“Getting back on the road,” means putting the millions of unemployed back to the work they were laid off from. This would require abandoning trillions of dollars worth of wage-less, electronic productive equipment and withdrawing from the global network of production and selling. This would mean going from more profitable to less profitable production. History shows that humanity never relinquishes what it has achieved. Instead, human beings always reconstruct the economic relations in order to maintain the new, more profitable ways of creating social wealth. Therefore, history never goes backward without the wholesale destruction of the means of production.
Understanding the crisis of the system begins with a description of the system. The basis of the capitalist system is that the worker sells his ability to work to the capitalist; the capitalist then utilizes that labor power to create valuable commodities to be sold to society. Labor is the sole creator of value, and profit is the difference between the cost of labor power and the value it creates.

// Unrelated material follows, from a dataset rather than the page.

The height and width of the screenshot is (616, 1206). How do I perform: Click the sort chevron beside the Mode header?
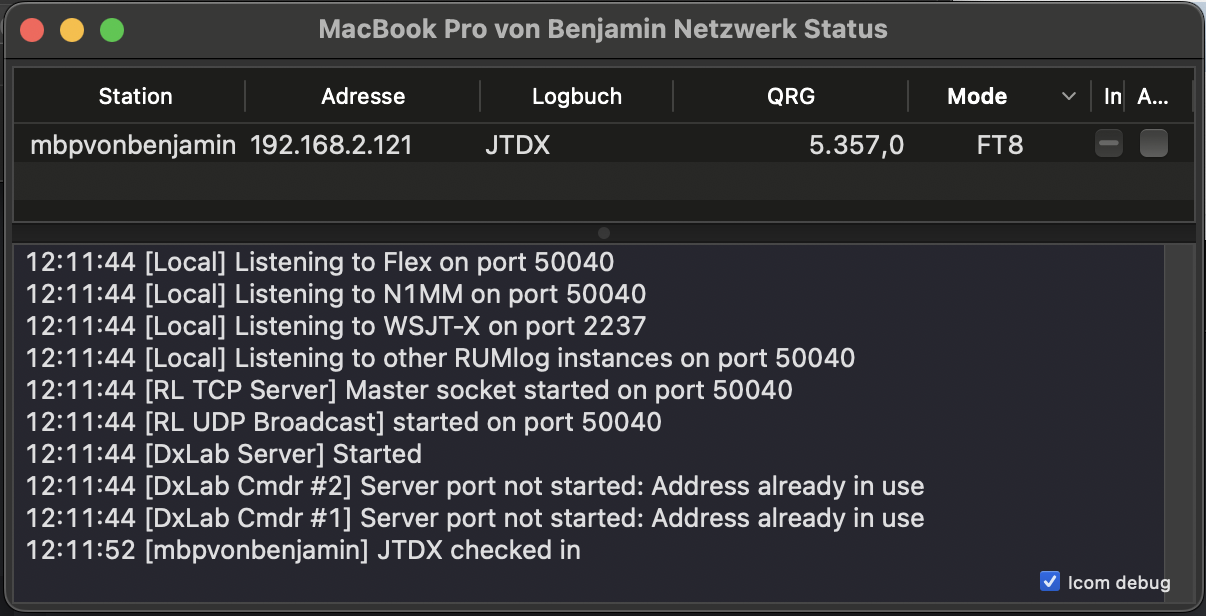[1069, 96]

Up to today, every crisis has been a crisis within the system. How do such crises arise? The means of production are constantly developing. Each development in the means of production disturbs the relationship between the economy and the organization of society. For example, an improvement in a drill press allows one person to do the work of five. Four then become unemployed and are forced to find work in other areas. The commodities made by the improved drill press become lower in value and the price falls. These stages accumulate into severe contradictions between a slightly different economy and the same old society. At that point a political struggle to reform social and political institutions begins. The mechanization of Southern agriculture that accelerated the urbanization of the southern African Americans and the resultant Freedom Struggles is such an example. The rise of Ford-ism, giant factories, the concentration of industrial workers and the rise of the industrial union is another such example. There were other factors that were part of the process such as history or ideology. It must be noted that while these developments created severe contradiction between new aspects of the economic foundation and old social organization, they did not create antagonism. Because these economic developments made labor more productive, they did not replace it. Resultant reform strengthened the economy and brought society closer to it.

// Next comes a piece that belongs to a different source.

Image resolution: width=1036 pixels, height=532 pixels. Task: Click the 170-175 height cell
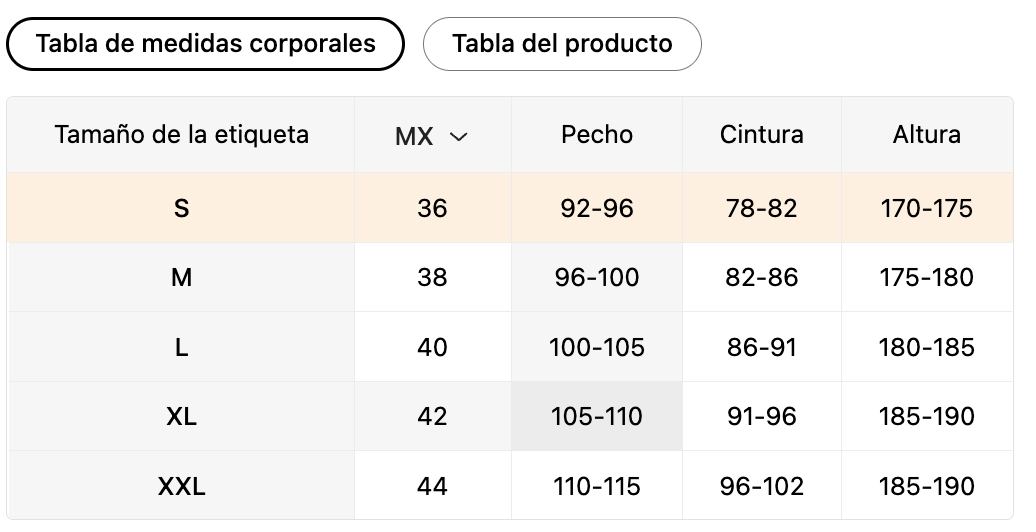pos(927,208)
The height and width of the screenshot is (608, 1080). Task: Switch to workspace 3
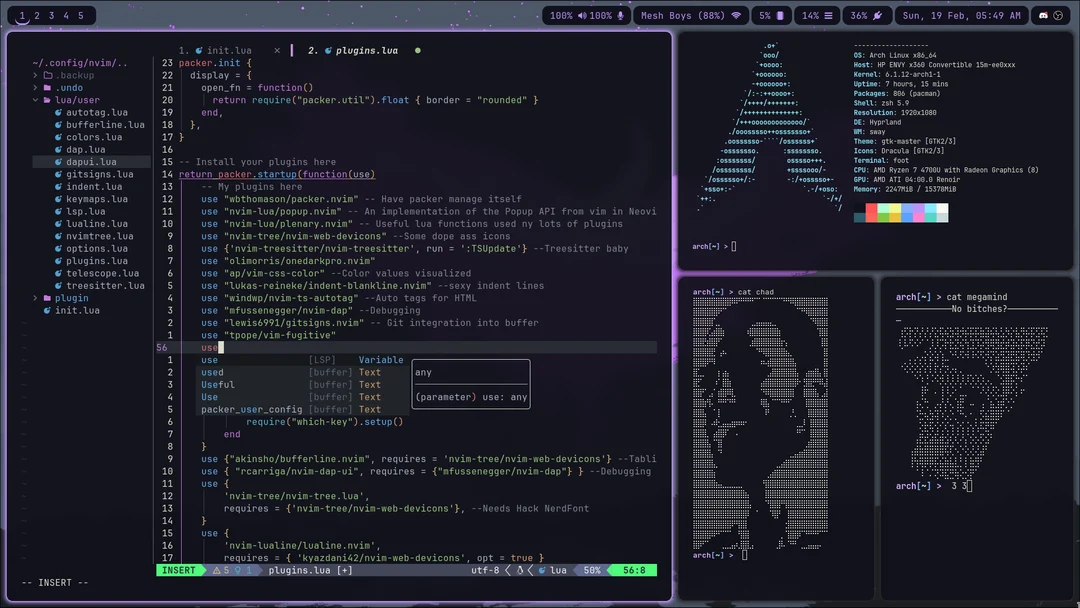click(52, 16)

The current crisis has followed the same historic pattern. The difference today is that the new, more efficient means of producing social wealth - robotics - do not enhance the productivity of the worker. They replace the worker. Eliminating the worker slowly eliminates value, the foundation of the capitalist system, throwing the entire system into a critical crisis. As the actual nature of the crisis became clear, the government set aside $12.8 trillion to intervene in the private sector in an attempt to salvage the system or usher in a new system compatible with private property. It was an admission of the failure of the system.

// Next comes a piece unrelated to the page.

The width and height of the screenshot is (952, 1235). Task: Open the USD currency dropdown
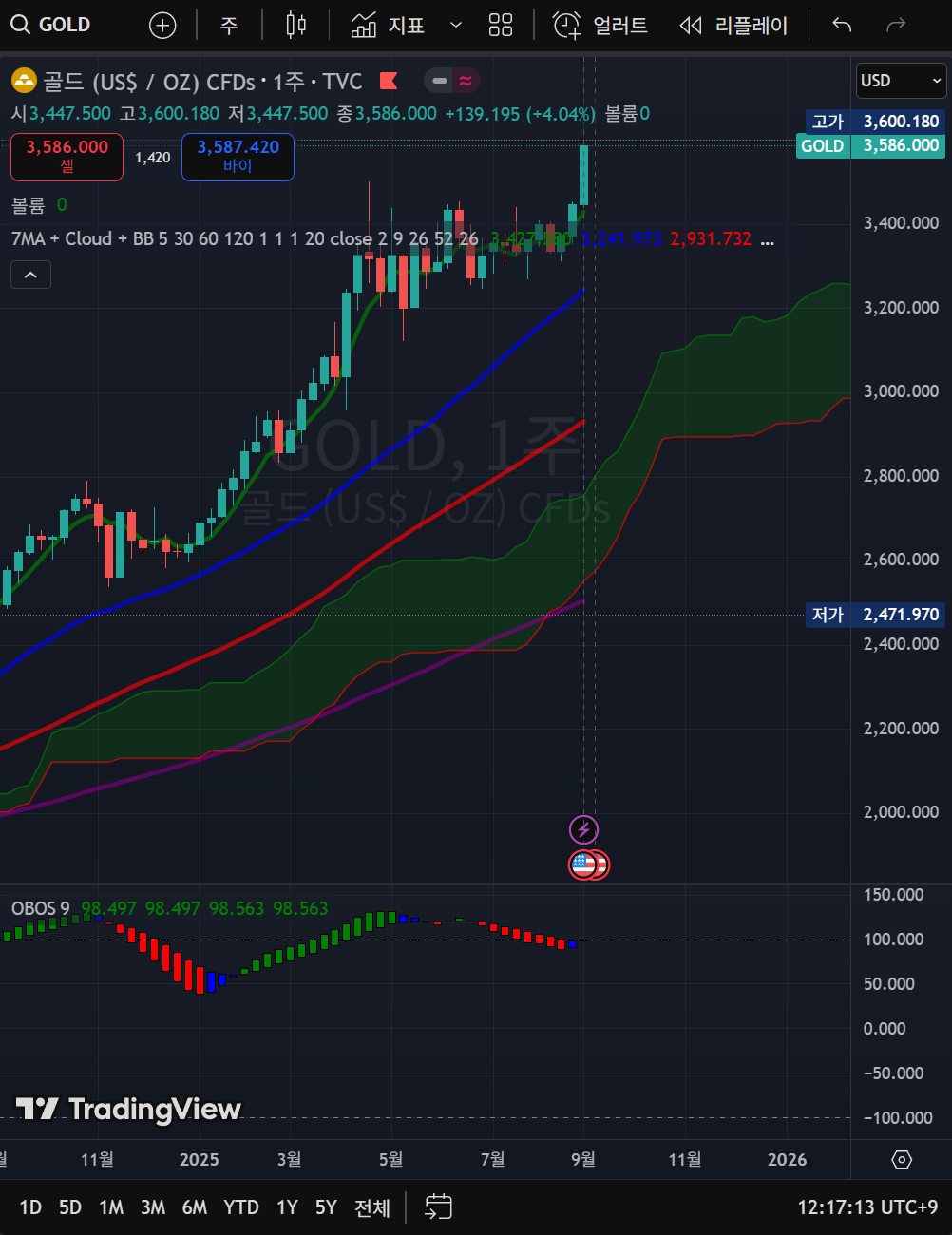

The de facto nationalization of a huge section of the economy calls into question not just the capitalist system, but the existence of private property as well. The implications of nationalization and bailouts of the corporations have not been lost on the people. There were immediate cries of “Bail me out, too!” This growing alliance between government and corporate power intensifies the fascist danger. It also shines a light on the class nature of the government and opens the way for a new level of propaganda for a society where private property is transformed into public property. Revolutionaries can now do more than fight back. They can put forth the vision and fight for a system and government that belongs to the people and provides for them the way this government provides for the corporations.